(Stored records)
━━━
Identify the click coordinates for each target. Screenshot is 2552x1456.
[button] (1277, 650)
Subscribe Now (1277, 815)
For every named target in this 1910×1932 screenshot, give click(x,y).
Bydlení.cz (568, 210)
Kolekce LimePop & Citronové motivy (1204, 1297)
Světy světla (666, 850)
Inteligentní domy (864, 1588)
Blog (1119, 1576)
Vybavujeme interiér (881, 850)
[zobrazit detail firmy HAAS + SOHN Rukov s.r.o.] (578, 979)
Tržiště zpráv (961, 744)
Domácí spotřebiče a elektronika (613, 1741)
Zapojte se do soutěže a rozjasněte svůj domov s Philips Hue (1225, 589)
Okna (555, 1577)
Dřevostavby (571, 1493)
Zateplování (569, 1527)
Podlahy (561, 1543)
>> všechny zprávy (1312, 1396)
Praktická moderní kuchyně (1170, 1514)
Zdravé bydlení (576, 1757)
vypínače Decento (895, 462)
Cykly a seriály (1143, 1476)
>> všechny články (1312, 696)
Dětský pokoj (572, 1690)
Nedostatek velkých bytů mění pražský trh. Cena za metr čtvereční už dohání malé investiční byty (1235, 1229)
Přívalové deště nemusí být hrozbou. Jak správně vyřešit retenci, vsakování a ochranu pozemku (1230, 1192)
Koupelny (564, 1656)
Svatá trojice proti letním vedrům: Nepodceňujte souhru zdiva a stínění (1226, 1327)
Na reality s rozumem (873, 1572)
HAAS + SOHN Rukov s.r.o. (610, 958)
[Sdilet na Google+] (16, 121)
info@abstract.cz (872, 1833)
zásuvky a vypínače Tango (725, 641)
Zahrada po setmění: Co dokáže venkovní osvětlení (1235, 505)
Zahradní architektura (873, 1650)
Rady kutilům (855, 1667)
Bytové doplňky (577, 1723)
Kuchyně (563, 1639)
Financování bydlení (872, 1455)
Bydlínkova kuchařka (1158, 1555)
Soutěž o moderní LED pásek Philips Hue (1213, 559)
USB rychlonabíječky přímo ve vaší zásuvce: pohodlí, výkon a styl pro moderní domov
━━━
=== Your instructions ===
Taking the entries above, restate exactly those lines that fall between the line with "Světy světla (666, 850)" and the line with "Domácí spotřebiče a elektronika (613, 1741)", keeping both of those lines too.

=== Task result ===
Světy světla (666, 850)
Inteligentní domy (864, 1588)
Blog (1119, 1576)
Vybavujeme interiér (881, 850)
[zobrazit detail firmy HAAS + SOHN Rukov s.r.o.] (578, 979)
Tržiště zpráv (961, 744)
Domácí spotřebiče a elektronika (613, 1741)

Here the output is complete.